Obama, Abe and a high-stakes trade deal
Trade deals don't usually take centre stage at summits among world leaders. But the Trans-Pacific Partnership (TPP) is at the forefront of US President Barack Obama's first state visit to Japan.
Both leaders hope it will serve their own purposes: it is how President Obama can make his so-called "Asia Pivot" more concrete than just an aspiration, and how Japanese Prime Minister Shinzo Abe can put some substance to the structural reforms within his ambitious plan dubbed "Abenomics".
Firstly, the US and Japan are the main negotiators of the TPP, which includes 10 other nations from around the Pacific Rim: Brunei, Malaysia, Vietnam, Singapore, Australia, New Zealand, Canada, Mexico, Chile and Peru.
These countries account for nearly 60% of global GDP and over a quarter of world trade.
In other words, it would create the biggest free trade area in the world if successfully concluded, and it's estimated it would add over $200bn (£119bn) per year to world GDP by 2025.
The US calculates that the TPP would add $305bn in exports per year globally, with nearly half accounted for by an increase in US exports by an additional $123.5bn.
So, if this were solely an economic matter, excluding China - the biggest market in Asia - wouldn't be sensible. Yet, the TPP does just that.

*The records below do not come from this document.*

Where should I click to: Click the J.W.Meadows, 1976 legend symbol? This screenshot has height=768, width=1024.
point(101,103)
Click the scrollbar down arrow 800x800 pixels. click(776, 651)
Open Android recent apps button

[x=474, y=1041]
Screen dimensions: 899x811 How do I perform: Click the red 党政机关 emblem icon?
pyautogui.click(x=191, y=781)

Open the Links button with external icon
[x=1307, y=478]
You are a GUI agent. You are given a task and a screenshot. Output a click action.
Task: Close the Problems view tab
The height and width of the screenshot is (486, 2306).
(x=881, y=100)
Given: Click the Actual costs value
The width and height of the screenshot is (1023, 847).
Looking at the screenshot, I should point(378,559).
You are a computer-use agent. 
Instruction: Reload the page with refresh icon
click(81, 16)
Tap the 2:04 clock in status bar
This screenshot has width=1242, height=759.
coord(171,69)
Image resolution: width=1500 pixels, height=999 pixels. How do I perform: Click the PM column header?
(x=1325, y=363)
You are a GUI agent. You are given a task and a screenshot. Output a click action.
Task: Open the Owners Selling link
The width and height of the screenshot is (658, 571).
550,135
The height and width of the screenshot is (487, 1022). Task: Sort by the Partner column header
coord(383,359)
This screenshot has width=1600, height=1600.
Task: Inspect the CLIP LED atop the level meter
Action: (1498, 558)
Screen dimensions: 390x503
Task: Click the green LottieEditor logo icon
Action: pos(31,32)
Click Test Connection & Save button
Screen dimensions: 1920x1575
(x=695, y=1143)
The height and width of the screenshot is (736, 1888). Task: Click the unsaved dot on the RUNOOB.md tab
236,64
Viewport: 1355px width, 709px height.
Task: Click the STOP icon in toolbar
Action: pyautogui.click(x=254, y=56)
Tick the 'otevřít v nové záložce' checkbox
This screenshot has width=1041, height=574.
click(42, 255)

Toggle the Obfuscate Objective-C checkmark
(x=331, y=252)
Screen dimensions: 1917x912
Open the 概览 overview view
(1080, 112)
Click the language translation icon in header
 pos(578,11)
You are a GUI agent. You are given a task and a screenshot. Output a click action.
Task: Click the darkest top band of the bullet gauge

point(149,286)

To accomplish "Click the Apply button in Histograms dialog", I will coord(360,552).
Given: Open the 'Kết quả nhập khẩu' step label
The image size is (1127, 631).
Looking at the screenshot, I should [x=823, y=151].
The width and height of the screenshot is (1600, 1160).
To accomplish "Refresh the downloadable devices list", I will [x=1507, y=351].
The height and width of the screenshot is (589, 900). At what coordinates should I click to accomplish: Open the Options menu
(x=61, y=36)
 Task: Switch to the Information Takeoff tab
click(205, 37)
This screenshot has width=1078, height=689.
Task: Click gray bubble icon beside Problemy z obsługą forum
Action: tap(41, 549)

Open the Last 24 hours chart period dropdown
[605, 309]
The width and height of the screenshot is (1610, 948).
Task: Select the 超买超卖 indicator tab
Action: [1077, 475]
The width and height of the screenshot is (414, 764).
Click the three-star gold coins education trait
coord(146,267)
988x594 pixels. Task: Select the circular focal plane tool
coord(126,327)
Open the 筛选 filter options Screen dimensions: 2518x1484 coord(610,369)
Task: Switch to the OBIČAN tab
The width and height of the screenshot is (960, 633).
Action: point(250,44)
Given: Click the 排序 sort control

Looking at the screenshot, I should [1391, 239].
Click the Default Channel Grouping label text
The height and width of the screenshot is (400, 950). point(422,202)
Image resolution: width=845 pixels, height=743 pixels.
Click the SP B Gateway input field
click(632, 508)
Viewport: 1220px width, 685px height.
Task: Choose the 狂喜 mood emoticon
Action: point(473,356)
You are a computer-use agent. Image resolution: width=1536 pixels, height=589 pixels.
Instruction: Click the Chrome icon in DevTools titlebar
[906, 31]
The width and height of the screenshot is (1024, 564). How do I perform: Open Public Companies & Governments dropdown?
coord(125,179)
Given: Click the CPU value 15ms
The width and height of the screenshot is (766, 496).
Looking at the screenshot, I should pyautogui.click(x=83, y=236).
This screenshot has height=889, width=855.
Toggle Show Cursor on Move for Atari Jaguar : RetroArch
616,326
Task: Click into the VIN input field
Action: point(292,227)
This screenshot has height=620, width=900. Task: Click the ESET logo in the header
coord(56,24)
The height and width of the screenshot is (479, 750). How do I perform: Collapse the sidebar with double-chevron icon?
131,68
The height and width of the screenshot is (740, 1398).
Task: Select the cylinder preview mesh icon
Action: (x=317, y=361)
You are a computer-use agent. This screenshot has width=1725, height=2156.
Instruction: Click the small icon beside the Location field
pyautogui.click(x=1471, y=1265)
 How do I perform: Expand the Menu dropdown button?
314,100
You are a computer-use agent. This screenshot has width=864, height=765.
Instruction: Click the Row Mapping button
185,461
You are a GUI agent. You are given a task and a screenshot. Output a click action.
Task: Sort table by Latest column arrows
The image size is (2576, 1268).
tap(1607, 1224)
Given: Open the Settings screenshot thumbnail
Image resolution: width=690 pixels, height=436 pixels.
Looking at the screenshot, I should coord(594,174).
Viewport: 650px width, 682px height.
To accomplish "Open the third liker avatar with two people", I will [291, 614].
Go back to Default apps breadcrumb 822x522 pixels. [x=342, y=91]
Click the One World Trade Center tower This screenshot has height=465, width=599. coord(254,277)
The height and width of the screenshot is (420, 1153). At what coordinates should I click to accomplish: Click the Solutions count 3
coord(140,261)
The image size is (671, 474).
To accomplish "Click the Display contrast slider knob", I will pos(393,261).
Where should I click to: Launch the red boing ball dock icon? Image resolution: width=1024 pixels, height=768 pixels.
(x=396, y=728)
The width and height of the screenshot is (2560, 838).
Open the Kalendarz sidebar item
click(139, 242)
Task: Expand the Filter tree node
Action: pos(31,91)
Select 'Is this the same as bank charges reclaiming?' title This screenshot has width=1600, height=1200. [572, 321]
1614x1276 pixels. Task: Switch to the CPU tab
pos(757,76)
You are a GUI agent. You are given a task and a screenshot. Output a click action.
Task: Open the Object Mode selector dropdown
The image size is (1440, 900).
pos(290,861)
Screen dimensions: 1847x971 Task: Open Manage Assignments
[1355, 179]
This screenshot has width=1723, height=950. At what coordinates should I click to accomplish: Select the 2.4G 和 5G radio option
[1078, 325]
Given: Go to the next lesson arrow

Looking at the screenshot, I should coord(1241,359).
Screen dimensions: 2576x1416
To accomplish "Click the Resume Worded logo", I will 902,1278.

As the US continues to be involved in crises in the Middle East and Ukraine - including negotiating yet another free trade agreement with the EU - there is little to show thus far for the Asia Pivot that had been described as the centrepiece for Obama's second term.
President Obama's Asia Pivot isn't supposed to be solely about geo-politics, but also a deeper rebalancing towards fast-growing Asia to boost America's economy. Securing preferential access to Asia's markets benefits US companies over Chinese firms that won't be part of the market-opening measures of the TPP.
This way, excluding China doesn't look just like politics or even containment, but rather that the world's second largest economy doesn't yet have the market-based economy, such as a flexible exchange rate or open capital accounts, to be part of the new free trade area.
The end result of excluding China is the same, but the framing looks more appealing.
The second opening of Japan
For Japan, the stakes are even higher.
The long-awaited "third arrow" of Abenomics - or the structural reforms to increase competitiveness that ultimately are what raises growth - has been somewhat lacking.
In an op-ed piece, headlined "The Second Opening of Japan", Prime Minister Abe says that the Pacific Rim economies encompassed by the TPP is a growth centre which "will continue to propel Japan's economy for the foreseeable future".
The TPP is estimated to raise Japanese per capita GDP by about 1.5%, which would nearly double the slow pace of expansion the country has experienced in the past two decades.
It would also raise per capita growth to over 2%, essentially lifting the country out of its long stagnation.
The two giants and the farmers
There are certainly high expectations, but it doesn't mean that the process will be smooth sailing or that the TPP will be concluded any time soon.
Of the nations negotiating the TPP, the only one that doesn't already have a free trade agreement (FTA) with the US is Japan. So, the two nations - in addition to being the main players — are the key and also the main obstacles.
One academic has described the TPP negotiations as being between "two giants and the rest".
The reason why there hasn't been an FTA between the world's biggest and third largest economies - or even when Japan was the second largest - is because of protectionism of key sectors.
In Japan, five "sacred" agricultural products of rice, beef/pork, dairy, wheat, and sugar are protected. For example, Japan has a 778% tariff on imported rice.
Conversely, the US protects its car market - and the Japanese are demanding more access.
These are perennial issues, but the TPP could help to provide political cover for Mr Abe's intended economic reforms.
He is trying to abolish a policy which has been in place since 1971, that keeps rice prices high and has cost the economy an estimated 8 trillion yen ($78bn). The TPP could even force Japan to cut its tariff on imported rice.
Of course, agriculture in the US isn't without its share of problems. The Americans are also looking to reform their own farm bill which is set to cost $1 trillion over a decade.
The top 10% of the largest farm businesses receive 75% of the government subsidies, while average farm household incomes exceed the average by a whopping 25%.
It's not hard to see why agricultural subsidies are often called subsidies for the wealthy.
Tough sell and positioning
So far, trade negotiations have come to an impasse, raising the possibility that there won't be a big announcement during the Obama-Abe summit.
But it is in the economic interests of both the Americans and the Japanese to get an agreement done.
By premising so much of the Asia Pivot and Abenomics on the TPP, the stakes are certainly high.
As the politics are also overlaid with geo-politics vis-a-vis China, it will not only be a tough sell but a tricky one to position.